Aged care mogul once pleaded guilty to deception charges01/09/2021
The multimillionaire co-owner of Epping Gardens aged care home where 38 residents died from COVID-19 previously worked for a taxi company in Preston and pleaded guilty to rorting a government-funded scheme that assisted disabled people.
Peter Arvanitis was charged with 101 counts of obtaining property by deception in 1999, but eventually pleaded guilty to just three charges in the Melbourne Magistrates Court in 2000, when he was handed a six-month community-based order, without conviction.
Peter Arvanitis and his wife, Areti.Credit:Instagram
A former employee of the now-defunct taxi company said the scam involved a system introduced by the Victorian government to subsidise taxi trips for disabled people who were incapable of using public transport.
Under the program, the government pays for 50 per cent of the fare for holders of a multi-purpose taxi program card, which at the time was known as an M40 card.
The three charges, which Mr Arvanitis pleaded guilty to, involved the loss of about $3000.
The care-home mogul, who has received millions of dollars in Commonwealth funding since he founded Estia Health in 2005, did not respond to questions.
However, his lawyer Leon Zwier from Arnold Bloch Leibler warned The Sunday Age against defaming his client.
Mr Arvanitis and business partner Tony Antonopoulos each own a 50 per cent stake in Heritage Care Pty Ltd, which has a portfolio of 10 aged care homes in Sydney and Melbourne, including the Epping Gardens facility.
Mr Antonopoulos and Heritage Care chief executive Greg Reeve both said they were unaware of Mr Arvanitis's previous court appearances and declined to comment further.
Last week, The Sunday Age revealed Mr Arvanitis and his wife, Areti, had left for Greece to attend to ''essential business" and were unable to say when they would return to Melbourne.
The couple have also listed their trophy home in Toorak for off-market sale, with the opulent mansion on Irving Road expected to fetch up to $40 million.
The abrupt move to Athens has angered some of the grieving families who lost elderly relatives in the Epping Gardens outbreak. They are demanding that Mr Arvanitis accept some responsibility and return home.
The deadly outbreak at Epping Gardens remains under investigation by WorkSafe, and the Aged Care Quality and Safety Commissioner is also assessing Epping Gardens' fitness to hold accreditation as an aged care facility.

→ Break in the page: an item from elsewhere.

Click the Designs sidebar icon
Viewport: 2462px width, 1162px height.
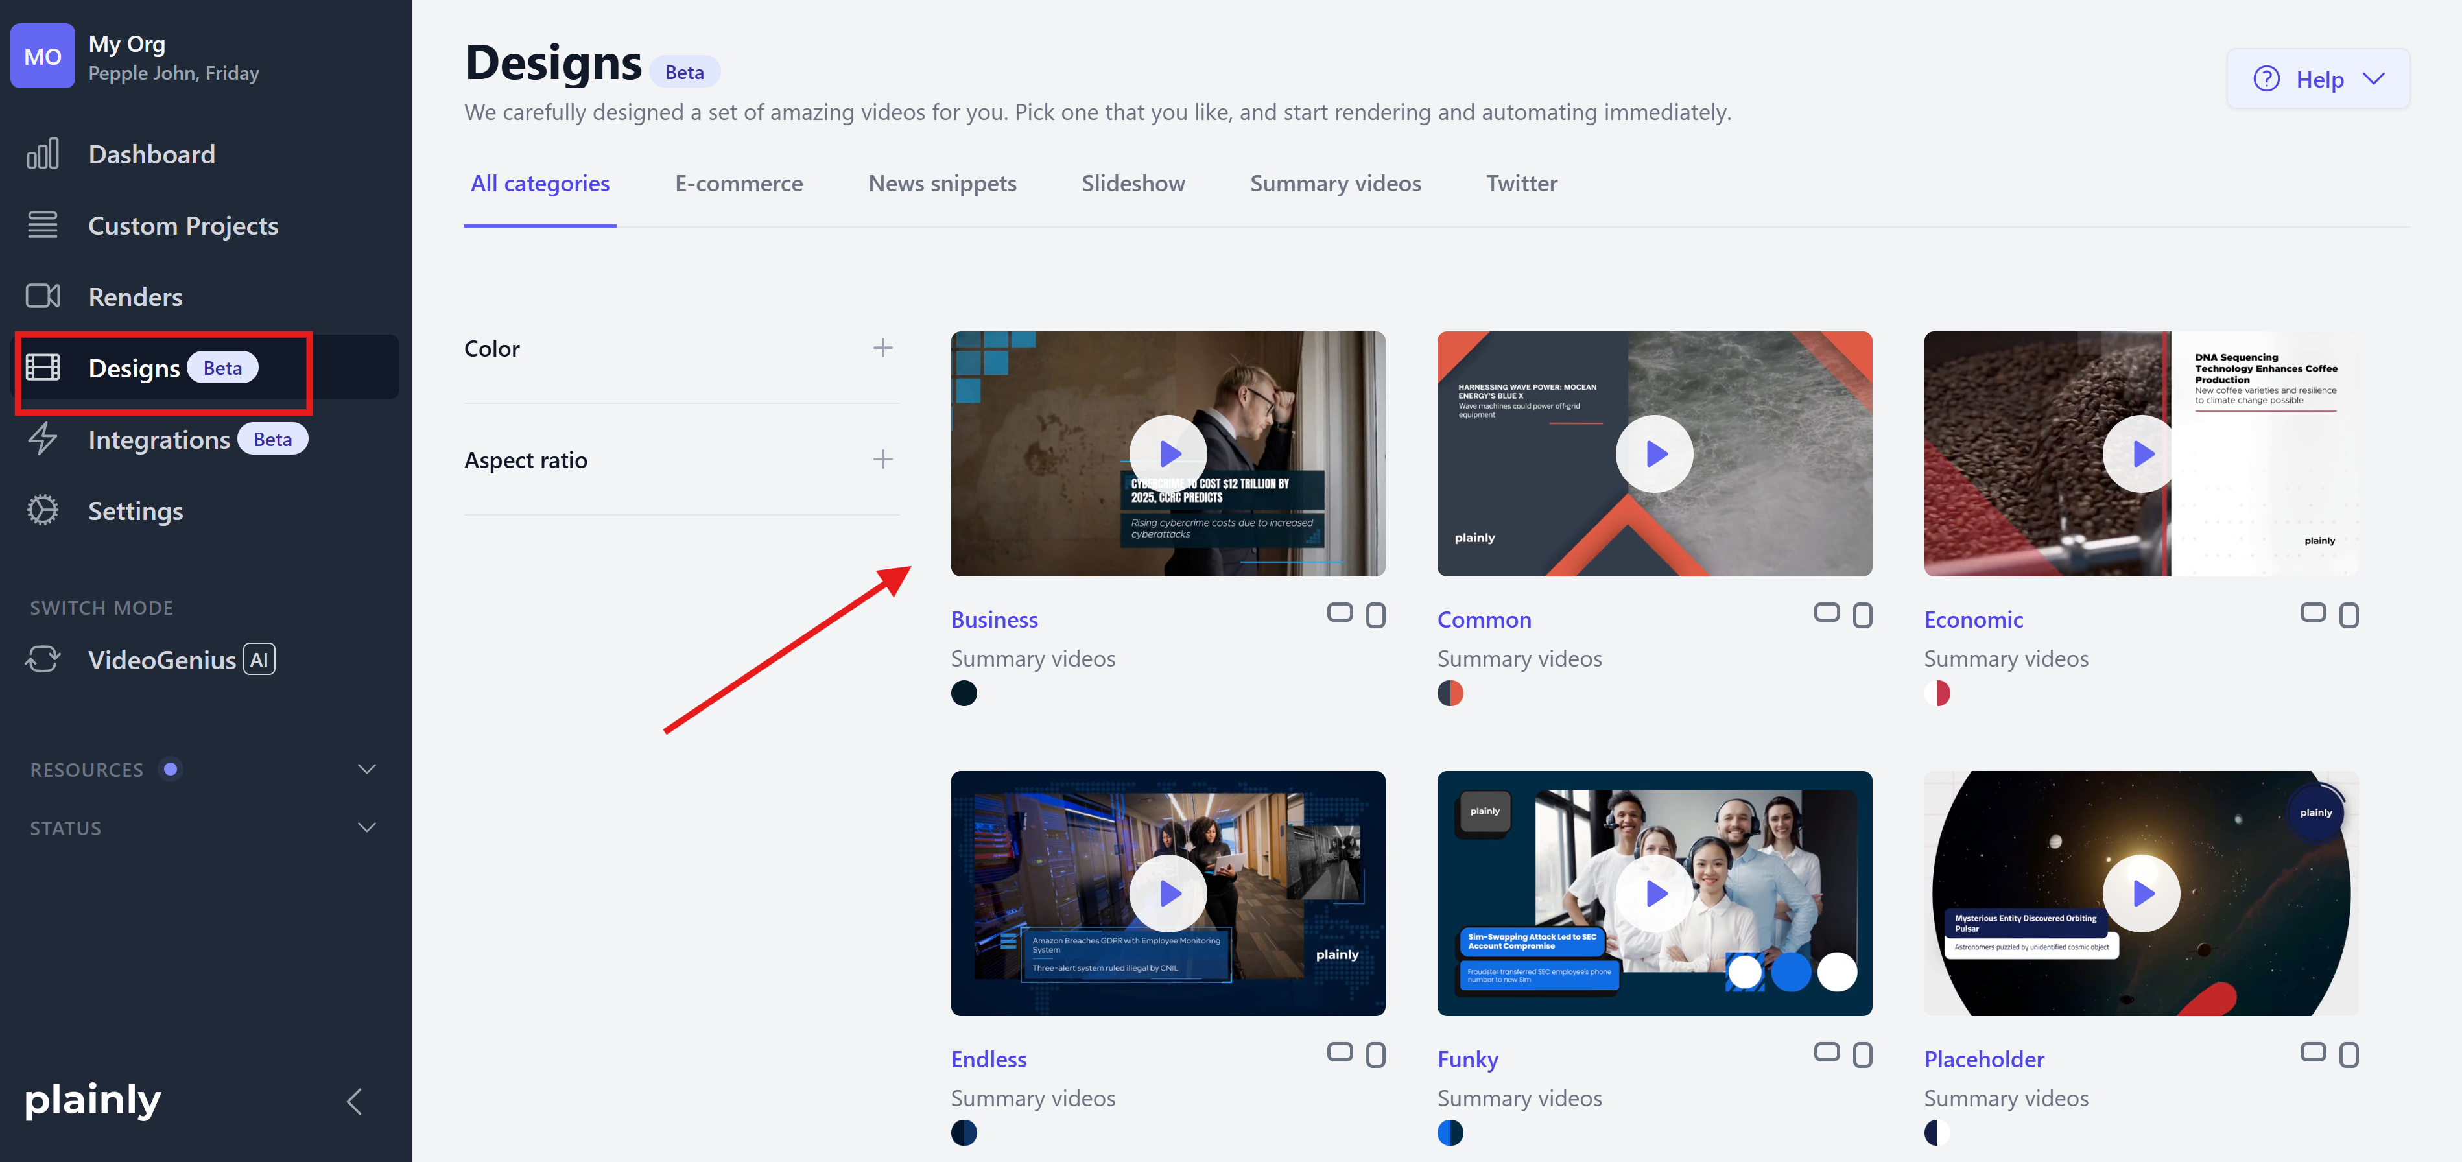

Grieving families and former staff have also launched a class action against Heritage Care, alleging the company failed its duty of care.
Mr Arvanitis resigned as a director of Heritage Care in September, when media attention on his vast wealth and lavish lifestyle became a distraction. He now describes his investment in the embattled business as "passive".
Mr Arvanitis, who joined Heritage Care in January 2019, was the founder and one-time director of listed for-profit nursing home giant Estia. He sold his shareholding in 2016 for $55 million and quit the company after it hit trouble.
In 2018, he also sold a shopping centre and a thoroughbred horse breeding farm, netting another $21 million.
"My property business history is I acquire, construct and sell or reposition," he told The Sunday Age last week.